#### TAREAS
a) Según el fragmento sobre las lecturas de poesía, ¿quién clausuró la lectura que el narrador hizo con Raúl Zurita en el D.F.?
b) Imprime tal cual el pasaje del fragmento que empieza en las palabras "Pasó un tiempo" y termina después de "fallecimiento de Perlongher.".

#### FRAGMENTO DEL TEXTO

Pasó un tiempo y lo volví a ver en una memorable lectura de poesía en la New York University, homenaje y despedida del poeta argentino Néstor Perlongher, ya tocado de muerte por el Sida, en la que participé con Néstor y Roberto Echavarren. Después de la lectura fuimos a tomar un refrigerio en casa de Jacobo Sefamí, en donde nos reunimos Néstor, Echavarren, David, Haroldo de Campos y otros amigos, poetas que tuvimos la alegría de estar juntos y la tristeza de vivir el inminente fallecimiento de Perlongher.

Recuerdo o creo recordar que estuve con David en un restaurante al que se nos invitó tras una lectura de poesía en el D.F., que hicimos Raúl Zurita y yo. No olvido que al final de la lectura que clausuró Alí Chumacero se nos acercó un joven estudiante y nos dijo: “Raúl Zurita leyendo era un volcán hacia afuera y José Kozer un volcán hacia adentro”.

Tras la cena antes mencionada hablé bastante con David y tuve la impresión imborrable de estar con un ser humano alerta, capaz de la participación más animada, la risa y un cierto desparpajo (a mí me introdujo a los albures mexicanos que me explicó en detalle), así como el silencio que implica la capacidad de escuchar al otro, capacidad que tanto brilla por su ausencia en el mundo ególatra de los poetas. Y su ternura, tranquila, una ternura que floreciera tras años de dura vigilancia de su propio espíritu ya vapuleado por la vida de la década de los sesenta, con sus virtudes de alteración y cambio tan necesarias y sus pequeñeces epatantes que se convirtieron en metralla y chatarra, en superficialidad de diversas cosas mayores: la cultura, el budismo, la búsqueda de nuevas formas de expresión, la creación artística, los nuevos maestros de la pintura, la escritura, la composición musical de ruptura.

#### FILAS
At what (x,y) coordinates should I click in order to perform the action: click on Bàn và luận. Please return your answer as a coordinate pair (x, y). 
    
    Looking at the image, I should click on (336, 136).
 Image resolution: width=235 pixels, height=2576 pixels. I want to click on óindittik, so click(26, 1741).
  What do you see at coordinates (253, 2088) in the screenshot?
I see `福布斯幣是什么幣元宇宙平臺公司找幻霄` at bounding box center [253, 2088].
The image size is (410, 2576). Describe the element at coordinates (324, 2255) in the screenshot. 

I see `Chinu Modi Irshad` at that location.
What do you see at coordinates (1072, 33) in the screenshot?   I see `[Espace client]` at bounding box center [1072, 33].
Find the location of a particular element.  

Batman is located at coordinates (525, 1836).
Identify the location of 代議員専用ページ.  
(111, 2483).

#### PROBLEMAS RESUELTOS
a) Alí Chumacero.

b)
Pasó un tiempo y lo volví a ver en una memorable lectura de poesía en la New York University, homenaje y despedida del poeta argentino Néstor Perlongher, ya tocado de muerte por el Sida, en la que participé con Néstor y Roberto Echavarren. Después de la lectura fuimos a tomar un refrigerio en casa de Jacobo Sefamí, en donde nos reunimos Néstor, Echavarren, David, Haroldo de Campos y otros amigos, poetas que tuvimos la alegría de estar juntos y la tristeza de vivir el inminente fallecimiento de Perlongher.